Personal information
- Nationality: Puerto Rico
- Born: January 28, 2001 (age 25)
- Hometown: Manatí, Puerto Rico
- Height: 6 ft 1 in (186 cm)
- College / University: Pittsburgh (2019–2024)

Volleyball information
- Position: Outside hitter
- Current club: Numia Vero Volley Milano

Career
| Years | Teams |
| 2025 | Omaha Supernovas |
| 2025–2026 | Casalmaggiore |
| 2026– | Numia Vero Volley Milano |

National team
| 2022– | Puerto Rico |

= Valeria Vázquez Gomez =

Puerto Rican volleyball player

Valeria Vázquez Gomez (born January 28, 2001) is a Puerto Rican professional volleyball player who plays as an outside hitter for Numia Vero Volley Milano in the Italian Serie A1. She played college volleyball for the Pittsburgh Panthers before beginning her professional career with the Omaha Supernovas in the Pro Volleyball Federation, then moving to Italy, first with Volleyball Casalmaggiore and now with Milano.

== Early life ==
Vázquez Gomez was born in Manatí, Puerto Rico, the daughter of Ramón Vázquez Meléndez, a former professional basketball player.
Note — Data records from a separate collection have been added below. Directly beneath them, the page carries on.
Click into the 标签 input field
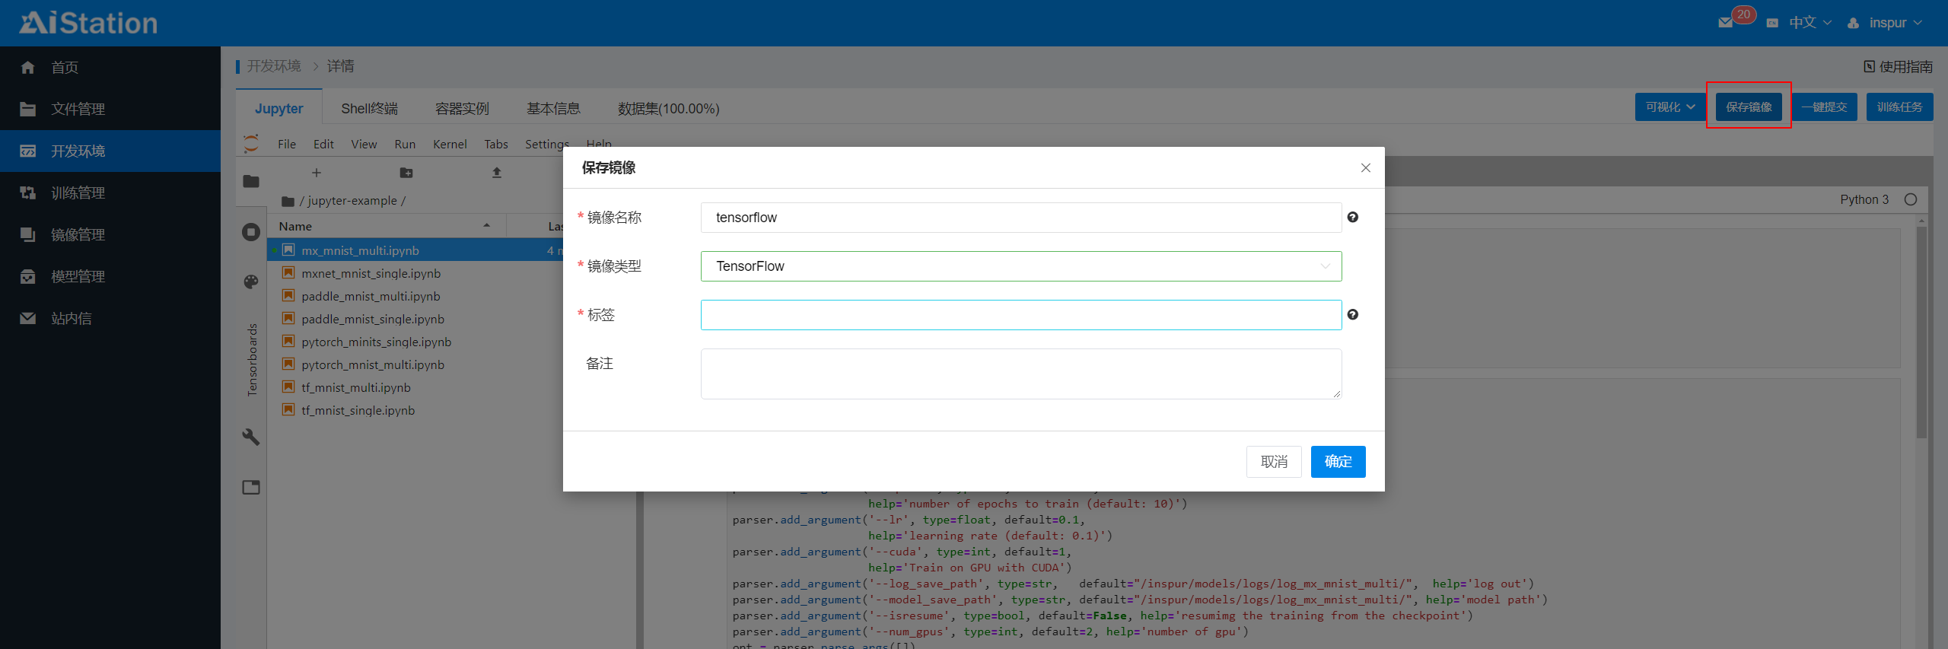 tap(1020, 315)
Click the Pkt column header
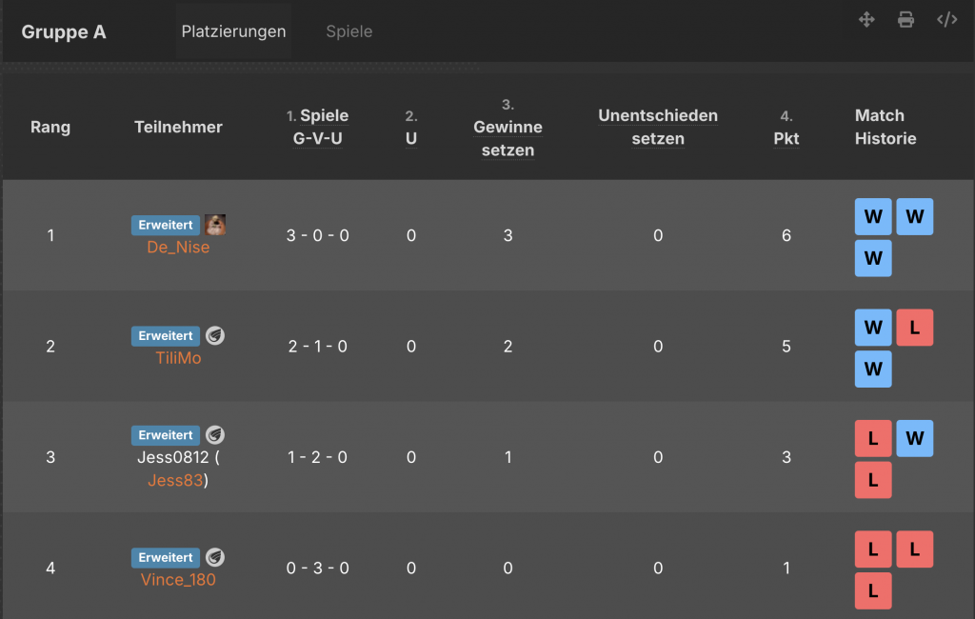The image size is (975, 619). point(786,138)
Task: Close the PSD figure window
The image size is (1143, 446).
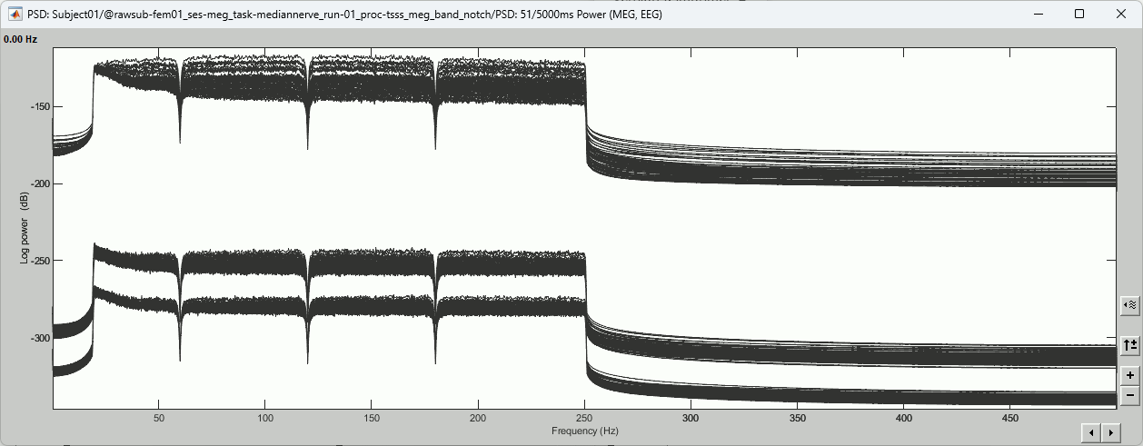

She has four siblings.

== Collegiate career ==
Vázquez Gomez played six seasons for the Pittsburgh Panthers from 2019 to 2024, wearing jersey number 2 as an outside hitter. Over her college career she helped lead Pitt to four consecutive NCAA National Semifinal appearances from 2021 to 2024. She earned AVCA Second Team All-American honors in 2022 and was a three-time All-ACC selection, being named to the All-ACC First Team in 2022 and the All-ACC Second Team in 2023 and 2024. She finished her Pitt career with 1,311 points, 1,097 kills, 1,031 digs, 154 blocks, and 131 aces.

== Professional career ==
Vázquez Gomez was selected by the Omaha Supernovas in the fourth round (30th overall) of the 2024 Pro Volleyball Federation Draft and signed her first professional contract with the club on December 27, 2024. She played the 2025 PVF season with Omaha before signing with Italian club Volleyball Casalmaggiore of Serie A2 for the 2025–26 season, finishing as the team's second-leading scorer with 258 points. In July 2026, she signed with Numia Vero Volley Milano for the 2026–27 season, moving up to Serie A1 for the first time in her career and gaining eligibility for the CEV Champions League.

== International career ==
Vázquez Gomez was part of the Puerto Rico roster at the 2025 FIVB Volleyball Women's World Championship.